Please make sure you have the correct access rights
and the repository exists.

Are there permissions you can grant besides “allow write access”? And what folder are you referring to, the one in the container or the one in the git repo?

Get Outlook for iOShttps://aka.ms/o0ukef

From: Hidde Beydals notifications@github.com
Sent: Tuesday, March 5, 2019 2:19 AM
To: weaveworks/flux
Cc: Dwight Biddle; Comment
Subject: Re: [weaveworks/flux] Flux fails to clone a repo in one cluster but not in another. (#1756)

Looking at the needpriv 0 it seems to be unable to read your private key. What are the permissions of the key (and folder)?

—
You are receiving this because you commented.
Reply to this email directly, view it on GitHubhttps://emea01.safelinks.protection.outlook.com/?url=https%3A%2F%2Fgithub.com%2Fweaveworks%2Fflux%2Fissues%2F1756%23issuecomment-469568101&data=02%7C01%7C%7Cc0e49539384a478a223308d6a13af621%7Cf0d1c6fddff0486a8e91cfefefc7d98d%7C0%7C1%7C636873671937829681&sdata=PnX68ZtktigJv9fXl%2FjRcGzjjglYUlx%2F2k0%2Fy1RehAw%3D&reserved=0, or mute the threadhttps://emea01.safelinks.protection.outlook.com/?url=https%3A%2F%2Fgithub.com%2Fnotifications%2Funsubscribe-auth%2FAtd6AovyTnH7xW1pttZDYwVj_AiN9lHVks5vThqXgaJpZM4bJ2ma&data=02%7C01%7C%7Cc0e49539384a478a223308d6a13af621%7Cf0d1c6fddff0486a8e91cfefefc7d98d%7C0%7C1%7C636873671937829681&sdata=OQZd12Zczwv2esjh%2Bq%2FGfGg0hccSchwlCqV5OahurtA%3D&reserved=0.

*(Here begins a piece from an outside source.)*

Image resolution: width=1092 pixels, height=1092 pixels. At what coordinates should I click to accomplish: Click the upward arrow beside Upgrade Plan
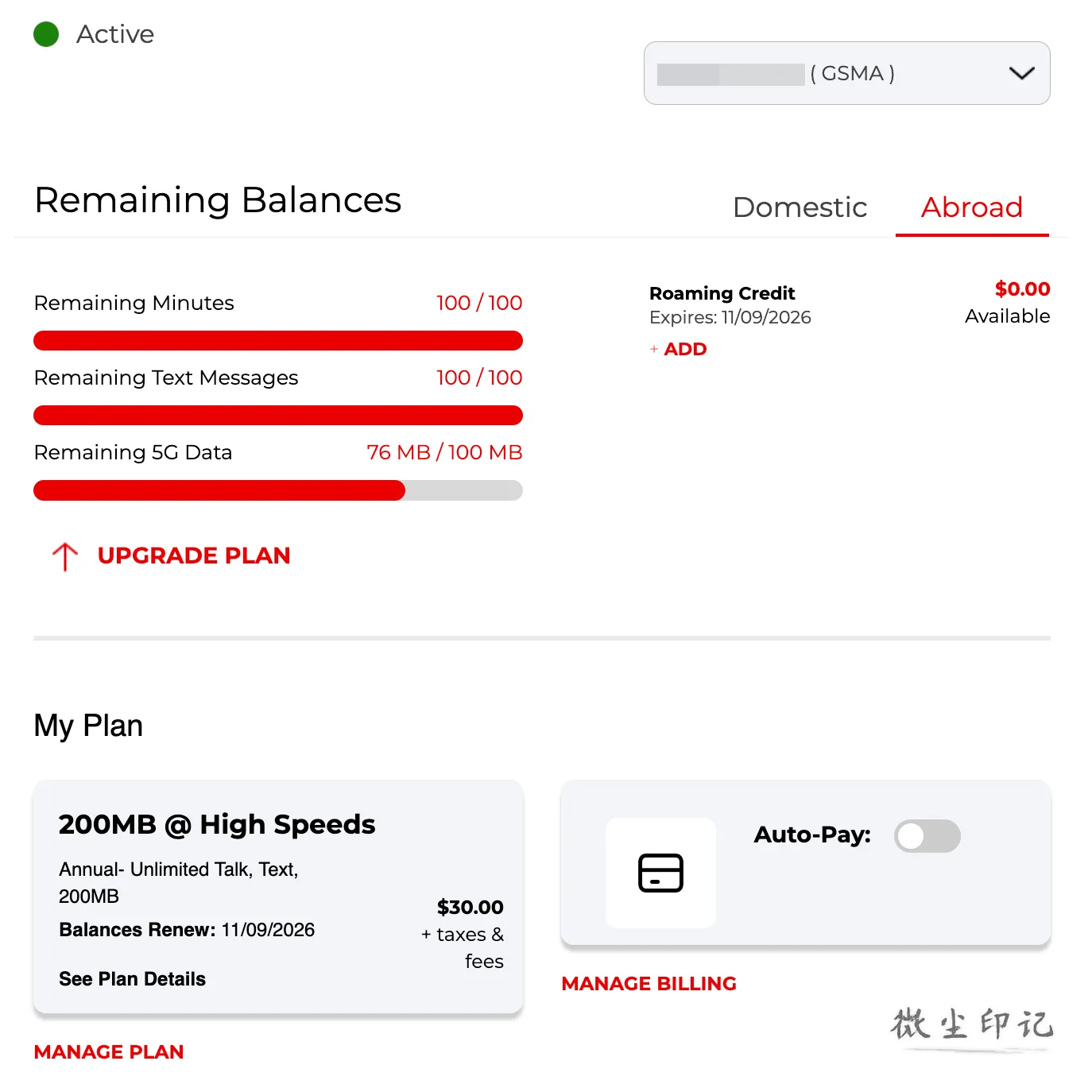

Ignore my previous comment. Can you try connecting over port 443 to see if it is your firewall?

$ ssh -T -p 443 [email protected]
Hi hiddeco! You've successfully authenticated, but GitHub does not provide shell access.

/home/flux # ssh -T -p 443 [email protected]
No RSA host key is known for [ssh.github.com]:443 and you have requested strict checking.
Host key verification failed.

Err, yeah that is kind of expected as it is a different domain and needs to be added to the known_hosts file first.

$ ssh-keyscan ssh.github.com >> /etc/ssh/ssh_known_hosts
$ ssh -T -p 443 [email protected]

Yep, that works! I actually just copied the existing host entry for github.com and added "ssh." at the beginning in a new entry with the same ssh-rsa token. What does that mean? We need to open port 22?

_Something_ blocks outgoing connections to port 22. The easiest solution would be to simply allow it. If this is not an option you could try to modify the configuration to connect on port 443 instead as described here.

Note that the latter would also require a persistent change to your known hosts file.

Hey all, this is resolved. There was a security group blocking 22 outbound from the NAT. Thank you for your assistance, I really appreciate it.